On the other hand, it is disappointing that Parks devotes only a single chapter to the ethical issues faced by caregivers in working with clients. She leaves largely unexplored issues such as whether caregivers should take risks in attending to clients, lie (38) or provide unauthorized services to help clients remain in their homes (42-43), or maintain confidentiality about abuse or other matters such as the refusal of medical treatment or the possibility of suicide.
Finally, even in the discussion of the caregiver-client relationship, Parks would benefit by theoretical attention to limits. Parks attributes the alienation of the care worker to the difficulties of preserving “caring about” in a cost-based system (40-41). The care worker, concerned about time and the need to move on, cannot engage in genuine caring about (121). Home care is set up to require caring but to block the genuine expression of care (121). But the problem of boundaries in home care is not just the problem of limits set by costs. There are deeper issues of limits that the strategy of blaming capitalism obscures. What are the appropriate boundaries between care provider and client? Should the care provider be regarded as “fictive kin,” as Parks suggests (44)? To be sure, home care is under funded and home care workers are exploited. But there is a deep paradox in home care that reaches beyond the problems of cost: home care workers, qua workers, are not family or friends. How to conceptualize these different roles, even for family members when they undertake home care, remains enormously difficult, both personally and theoretically.

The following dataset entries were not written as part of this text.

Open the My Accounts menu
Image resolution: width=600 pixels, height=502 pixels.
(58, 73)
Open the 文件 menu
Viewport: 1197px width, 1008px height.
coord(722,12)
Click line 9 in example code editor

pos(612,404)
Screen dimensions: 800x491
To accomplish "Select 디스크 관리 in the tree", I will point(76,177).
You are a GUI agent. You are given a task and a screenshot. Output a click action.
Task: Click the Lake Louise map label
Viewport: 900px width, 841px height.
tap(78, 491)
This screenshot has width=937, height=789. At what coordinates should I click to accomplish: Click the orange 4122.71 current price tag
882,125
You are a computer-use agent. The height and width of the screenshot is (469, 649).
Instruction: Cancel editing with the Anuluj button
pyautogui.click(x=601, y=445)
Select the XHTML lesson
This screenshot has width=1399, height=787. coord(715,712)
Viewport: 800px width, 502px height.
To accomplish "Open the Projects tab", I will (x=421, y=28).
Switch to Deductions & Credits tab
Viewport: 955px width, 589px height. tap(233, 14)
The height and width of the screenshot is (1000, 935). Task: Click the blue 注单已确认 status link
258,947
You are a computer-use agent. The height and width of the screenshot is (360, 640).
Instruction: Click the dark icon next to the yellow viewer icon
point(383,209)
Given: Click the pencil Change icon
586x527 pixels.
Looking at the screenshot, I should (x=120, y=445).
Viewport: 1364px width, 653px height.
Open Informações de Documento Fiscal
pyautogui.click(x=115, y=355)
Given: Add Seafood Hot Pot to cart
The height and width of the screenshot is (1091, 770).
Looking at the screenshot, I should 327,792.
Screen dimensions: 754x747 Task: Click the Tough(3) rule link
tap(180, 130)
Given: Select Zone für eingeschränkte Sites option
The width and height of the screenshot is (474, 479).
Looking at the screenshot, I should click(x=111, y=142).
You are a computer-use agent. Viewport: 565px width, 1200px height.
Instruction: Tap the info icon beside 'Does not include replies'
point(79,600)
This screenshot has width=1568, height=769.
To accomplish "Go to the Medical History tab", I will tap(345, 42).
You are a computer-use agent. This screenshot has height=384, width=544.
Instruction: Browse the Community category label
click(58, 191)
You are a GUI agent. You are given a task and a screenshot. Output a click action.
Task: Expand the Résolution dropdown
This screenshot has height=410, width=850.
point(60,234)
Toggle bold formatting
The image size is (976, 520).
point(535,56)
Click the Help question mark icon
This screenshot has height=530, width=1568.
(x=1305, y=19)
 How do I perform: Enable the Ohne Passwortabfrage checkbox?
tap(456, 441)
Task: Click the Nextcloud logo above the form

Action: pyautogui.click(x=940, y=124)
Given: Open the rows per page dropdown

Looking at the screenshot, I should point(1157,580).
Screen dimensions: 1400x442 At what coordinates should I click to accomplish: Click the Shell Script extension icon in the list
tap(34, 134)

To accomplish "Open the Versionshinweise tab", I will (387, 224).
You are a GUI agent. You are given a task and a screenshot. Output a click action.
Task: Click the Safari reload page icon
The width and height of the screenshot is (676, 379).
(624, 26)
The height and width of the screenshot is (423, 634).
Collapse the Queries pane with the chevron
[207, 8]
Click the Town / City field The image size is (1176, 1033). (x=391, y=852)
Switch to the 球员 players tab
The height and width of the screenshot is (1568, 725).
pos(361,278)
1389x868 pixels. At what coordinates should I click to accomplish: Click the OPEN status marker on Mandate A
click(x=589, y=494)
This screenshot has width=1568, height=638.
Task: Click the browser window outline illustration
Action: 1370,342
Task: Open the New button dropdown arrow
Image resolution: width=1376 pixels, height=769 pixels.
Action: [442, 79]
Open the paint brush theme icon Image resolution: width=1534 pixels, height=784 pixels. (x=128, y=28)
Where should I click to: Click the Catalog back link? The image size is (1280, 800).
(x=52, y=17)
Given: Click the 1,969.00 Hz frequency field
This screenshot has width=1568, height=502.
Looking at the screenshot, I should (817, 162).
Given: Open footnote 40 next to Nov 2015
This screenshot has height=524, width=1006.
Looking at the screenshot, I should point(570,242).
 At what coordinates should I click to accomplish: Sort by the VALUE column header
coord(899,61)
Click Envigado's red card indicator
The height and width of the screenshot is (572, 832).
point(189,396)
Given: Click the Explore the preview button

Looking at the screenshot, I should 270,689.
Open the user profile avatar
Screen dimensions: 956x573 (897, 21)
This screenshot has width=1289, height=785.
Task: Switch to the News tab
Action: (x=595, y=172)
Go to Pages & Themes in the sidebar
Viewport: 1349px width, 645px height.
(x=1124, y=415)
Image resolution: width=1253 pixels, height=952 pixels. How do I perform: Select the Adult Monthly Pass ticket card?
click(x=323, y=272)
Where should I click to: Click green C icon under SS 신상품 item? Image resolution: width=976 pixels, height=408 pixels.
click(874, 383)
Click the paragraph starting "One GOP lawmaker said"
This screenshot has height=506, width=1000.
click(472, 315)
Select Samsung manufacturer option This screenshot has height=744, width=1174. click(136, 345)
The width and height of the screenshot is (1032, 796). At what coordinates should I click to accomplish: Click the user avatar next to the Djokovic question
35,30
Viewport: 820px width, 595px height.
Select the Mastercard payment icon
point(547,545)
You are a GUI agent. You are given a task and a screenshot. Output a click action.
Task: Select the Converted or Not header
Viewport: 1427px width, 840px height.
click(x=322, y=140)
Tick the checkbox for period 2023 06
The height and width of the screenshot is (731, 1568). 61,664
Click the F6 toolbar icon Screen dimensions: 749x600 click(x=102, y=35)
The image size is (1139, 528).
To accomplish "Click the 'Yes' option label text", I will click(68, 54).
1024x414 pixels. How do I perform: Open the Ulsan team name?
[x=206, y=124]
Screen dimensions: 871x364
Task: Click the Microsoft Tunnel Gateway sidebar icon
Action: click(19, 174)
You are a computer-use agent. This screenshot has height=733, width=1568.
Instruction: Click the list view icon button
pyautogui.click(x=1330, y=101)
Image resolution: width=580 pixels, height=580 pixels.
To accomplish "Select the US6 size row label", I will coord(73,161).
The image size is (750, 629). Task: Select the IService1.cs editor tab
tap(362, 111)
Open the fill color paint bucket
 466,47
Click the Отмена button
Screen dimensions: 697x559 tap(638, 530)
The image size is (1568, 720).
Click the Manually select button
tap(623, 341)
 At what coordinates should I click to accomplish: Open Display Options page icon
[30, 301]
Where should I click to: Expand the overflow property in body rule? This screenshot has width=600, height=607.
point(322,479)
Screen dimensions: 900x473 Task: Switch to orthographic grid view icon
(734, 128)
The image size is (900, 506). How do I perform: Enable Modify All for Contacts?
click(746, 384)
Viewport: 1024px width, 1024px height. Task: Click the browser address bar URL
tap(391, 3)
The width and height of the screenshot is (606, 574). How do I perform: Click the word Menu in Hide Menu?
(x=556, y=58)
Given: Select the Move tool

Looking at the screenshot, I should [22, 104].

1. http://www.medicare.gov/LongTermCare/Static/Home.asp (accessed August 11, 2004).
2. Constitution of the World Health Organization 1, available at http://policy.who.int (accessed August 11, 2004).
3. See www.ec-online/net/Knowledge/Articles/medicarehha.html (accessed August 11, 2004). Under Medicare, patients are only eligible for home health services if a physician determines the need for medical care in the home and prepares a care plan; the care includes intermittent skilled nursing care, physical therapy, or speech pathology; the patient is home-bound; and the care is provided by an approved agency, id. These limits tie Medicare services to illness-related services, a link that Parks criticizes.
4. To say this is not to agree that Medicare sets or applies its limits in the most justifiable way. For example, many local Medicare carriers denied physical therapy to patients with a diagnosis of Alzheimer’s, on the view that because of their cognitive impairment they could not benefit from the therapy. Yet as President Reagan’s physical therapy after his hip replacement demonstrated, many patients with Alzheimer’s can improve or maintain mobility through therapy. (Personal conversation with Leslie Freed, Staff Attorney, American Bar Association Commission on Law and Aging.